■ Stated exercise ■
Reproduce every line of the data, changing "Copilot" to "Assistant" wherever it occurs and keeping everything else the same. Leave the pictures out of your answer.

□ □ □ □ □

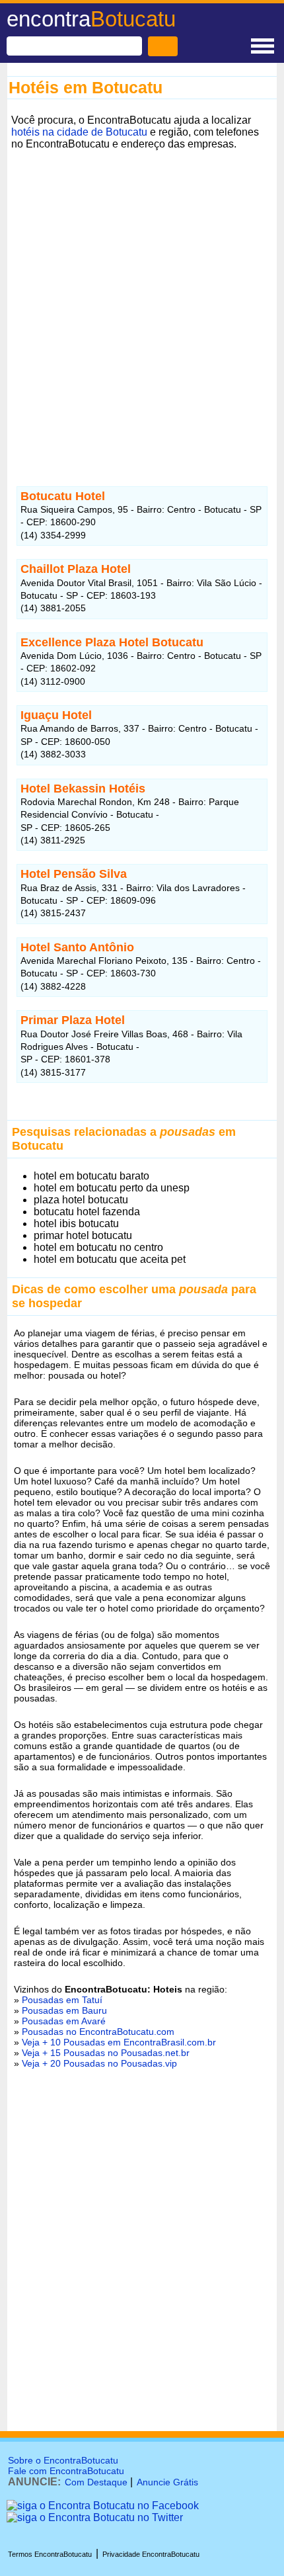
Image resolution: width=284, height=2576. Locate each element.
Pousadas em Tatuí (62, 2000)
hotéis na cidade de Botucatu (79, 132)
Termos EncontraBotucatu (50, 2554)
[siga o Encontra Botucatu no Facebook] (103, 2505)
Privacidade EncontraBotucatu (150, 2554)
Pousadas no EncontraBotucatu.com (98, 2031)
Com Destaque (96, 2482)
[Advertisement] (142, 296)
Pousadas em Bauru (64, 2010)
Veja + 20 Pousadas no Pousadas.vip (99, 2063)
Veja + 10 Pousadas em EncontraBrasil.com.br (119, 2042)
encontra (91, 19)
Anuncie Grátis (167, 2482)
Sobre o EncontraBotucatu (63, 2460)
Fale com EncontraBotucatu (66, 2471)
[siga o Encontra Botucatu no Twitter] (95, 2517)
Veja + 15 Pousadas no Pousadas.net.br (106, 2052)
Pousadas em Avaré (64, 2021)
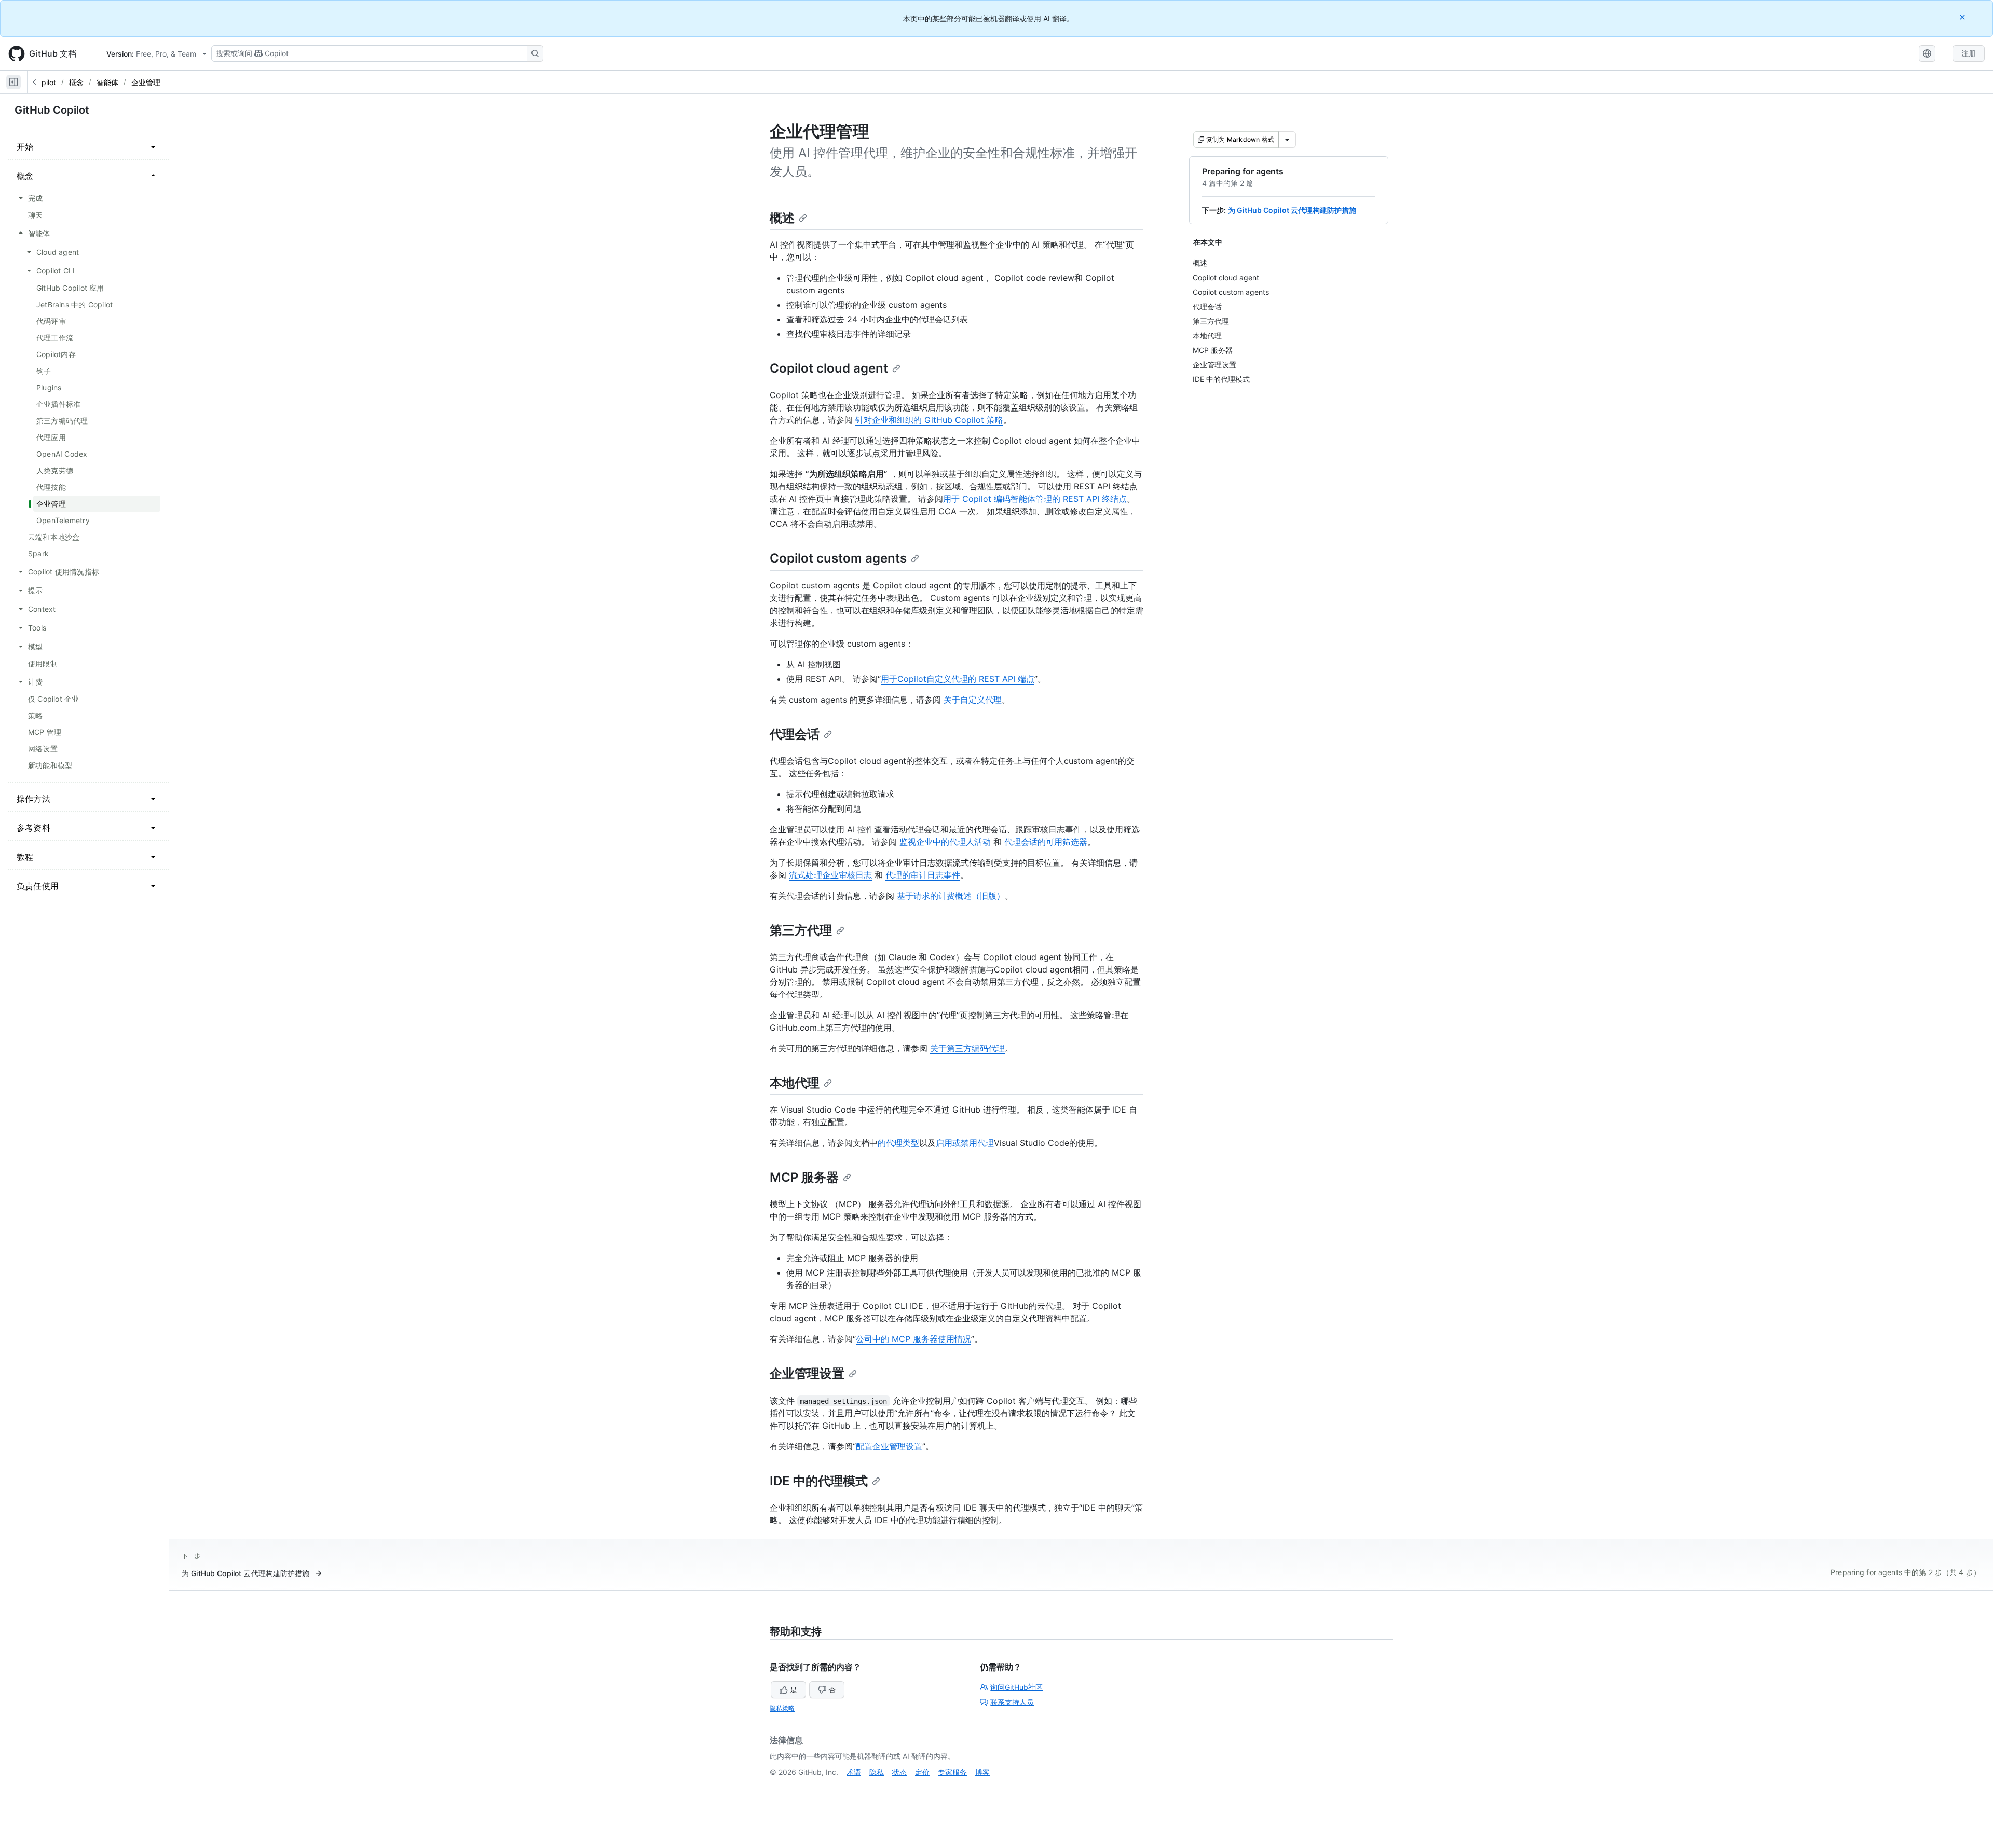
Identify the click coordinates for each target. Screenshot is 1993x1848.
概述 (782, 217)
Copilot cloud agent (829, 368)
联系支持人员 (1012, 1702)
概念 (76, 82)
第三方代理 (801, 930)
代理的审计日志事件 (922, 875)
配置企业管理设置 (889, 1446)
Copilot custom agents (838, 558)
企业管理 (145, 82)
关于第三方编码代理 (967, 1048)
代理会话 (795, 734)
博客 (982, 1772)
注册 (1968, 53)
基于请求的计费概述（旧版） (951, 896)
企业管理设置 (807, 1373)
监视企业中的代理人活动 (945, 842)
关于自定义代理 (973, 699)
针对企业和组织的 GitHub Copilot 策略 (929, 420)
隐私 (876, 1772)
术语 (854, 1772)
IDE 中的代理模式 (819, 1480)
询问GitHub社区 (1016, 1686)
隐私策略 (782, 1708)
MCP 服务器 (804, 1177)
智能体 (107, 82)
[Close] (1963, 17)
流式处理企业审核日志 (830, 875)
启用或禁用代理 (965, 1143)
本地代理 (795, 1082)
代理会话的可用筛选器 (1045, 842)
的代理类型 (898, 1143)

□ □ □ □ □

■ Answer to this problem ■
Image resolution: width=284, height=2576. Locate each element.
Pousadas em Tatuí (62, 2000)
hotéis na cidade de Botucatu (79, 132)
Termos EncontraBotucatu (50, 2554)
[siga o Encontra Botucatu no Facebook] (103, 2505)
Privacidade EncontraBotucatu (150, 2554)
Pousadas no EncontraBotucatu.com (98, 2031)
Com Destaque (96, 2482)
[Advertisement] (142, 296)
Pousadas em Bauru (64, 2010)
Veja + 20 Pousadas no Pousadas.vip (99, 2063)
Veja + 10 Pousadas em EncontraBrasil.com.br (119, 2042)
encontra (91, 19)
Anuncie Grátis (167, 2482)
Sobre o EncontraBotucatu (63, 2460)
Fale com EncontraBotucatu (66, 2471)
[siga o Encontra Botucatu no Twitter] (95, 2517)
Veja + 15 Pousadas no Pousadas.net.br (106, 2052)
Pousadas em Avaré (64, 2021)
Identify the click coordinates for each target. Screenshot is 1993x1848.
概述 (782, 217)
Assistant cloud agent (829, 368)
联系支持人员 (1012, 1702)
概念 (76, 82)
第三方代理 (801, 930)
代理的审计日志事件 (922, 875)
配置企业管理设置 (889, 1446)
Assistant custom agents (838, 558)
企业管理 (145, 82)
关于第三方编码代理 (967, 1048)
代理会话 (795, 734)
博客 (982, 1772)
注册 (1968, 53)
基于请求的计费概述（旧版） (951, 896)
企业管理设置 (807, 1373)
监视企业中的代理人活动 (945, 842)
关于自定义代理 (973, 699)
针对企业和组织的 GitHub Assistant 策略 (929, 420)
隐私 (876, 1772)
术语 (854, 1772)
IDE 中的代理模式 (819, 1480)
询问GitHub社区 (1016, 1686)
隐私策略 (782, 1708)
MCP 服务器 (804, 1177)
智能体 (107, 82)
[Close] (1963, 17)
流式处理企业审核日志 (830, 875)
启用或禁用代理 (965, 1143)
本地代理 (795, 1082)
代理会话的可用筛选器 (1045, 842)
的代理类型 (898, 1143)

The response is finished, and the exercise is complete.